As the children grow increasingly ill-disciplined, the staff and owners battle to keep them under control. The father advocates a tough approach while his wife beliefs that the children's freedom should be allowed to flourish. They are undermined by an increasingly drunken cook, and the wild antics of the children.

After an illicit midnight trip out to a nearby cafe, the children are grounded for two days. They also hear that the local council are sending an inspector round, who is likely to close them down if they fail the test. They rally the staff and children, who behave correctly when the visitors come.
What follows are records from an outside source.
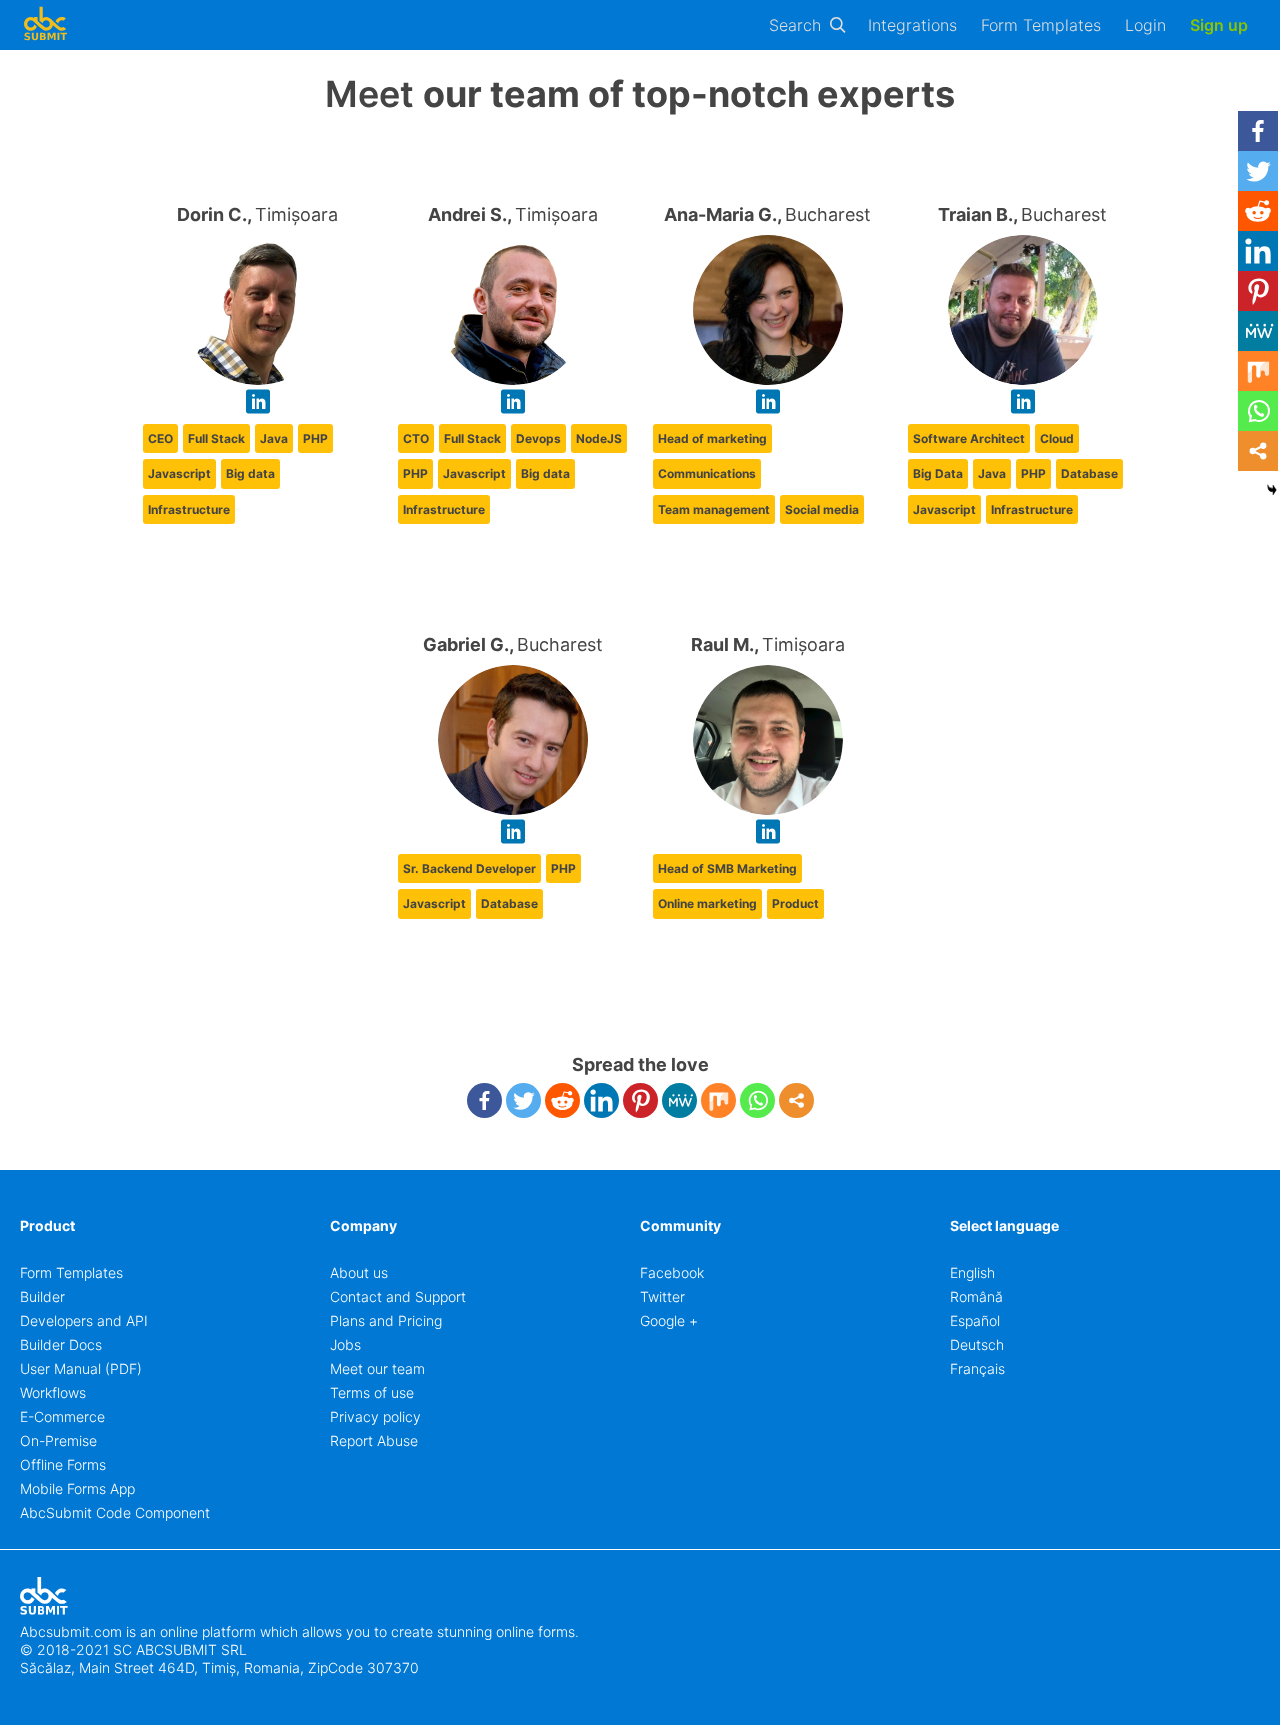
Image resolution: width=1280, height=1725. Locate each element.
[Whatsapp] (757, 1100)
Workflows (53, 1392)
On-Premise (58, 1440)
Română (976, 1296)
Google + (669, 1320)
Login (1145, 25)
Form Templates (1041, 25)
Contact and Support (398, 1296)
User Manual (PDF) (81, 1368)
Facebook (672, 1272)
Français (977, 1368)
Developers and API (84, 1320)
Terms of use (372, 1392)
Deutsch (977, 1344)
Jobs (345, 1344)
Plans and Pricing (386, 1320)
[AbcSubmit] (45, 25)
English (972, 1272)
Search (795, 25)
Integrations (912, 25)
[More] (796, 1100)
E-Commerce (62, 1416)
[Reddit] (562, 1100)
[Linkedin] (601, 1100)
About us (359, 1272)
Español (975, 1320)
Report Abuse (374, 1440)
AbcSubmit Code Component (115, 1512)
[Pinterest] (640, 1100)
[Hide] (1272, 490)
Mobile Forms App (77, 1488)
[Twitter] (523, 1100)
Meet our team (377, 1368)
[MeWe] (679, 1100)
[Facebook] (484, 1100)
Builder (42, 1296)
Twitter (662, 1296)
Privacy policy (375, 1416)
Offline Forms (63, 1464)
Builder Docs (61, 1344)
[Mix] (718, 1100)
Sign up (1219, 25)
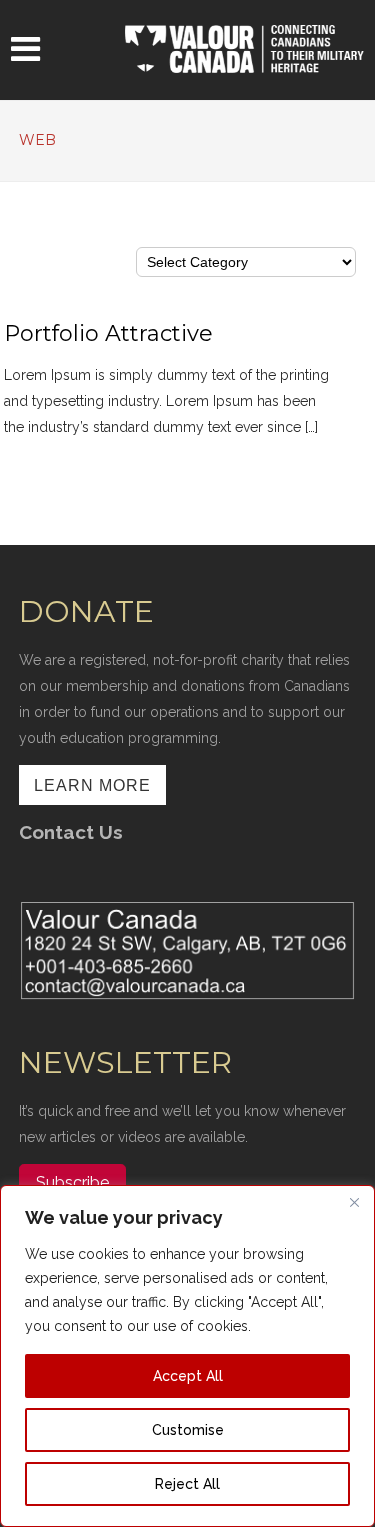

When the children's families come to collect them, they refuse to come down - wishing they could stay. They insist that in future they are treated better by their parents, to which the parents agree. The children depart. The Robinsons, realising that they have now got financial security, decide to fulfil their dream of having more children of their own.



  1. ^ "No Kidding (1960)". BFI.
  2. ^ Eloise Millar, "Verily Anderson obituary", The Guardian, 29 July 2010.
  3. ^ Janie Hampton, "Verily Anderson: Writer of humorous, optimistic children's books and memoirs", The Independent, 3 August 2010.
  4. ^ "No Kidding (1961)", Release Info, IMDb.
  5. ^ Dixon, Wheeler W. "The Director as Journeyman" (Ralph Thomas interview, 3 February 1995), in Collected Interviews: Voices from Twentieth-Century Cinema, SIU Press, 2001, p. 117.
  6. ^ Beware of Children review, Harrison's Reports, 17 June 1961, p. 96.
  7. ^ "No Kidding (Leslie Phillips)", Studiocanal.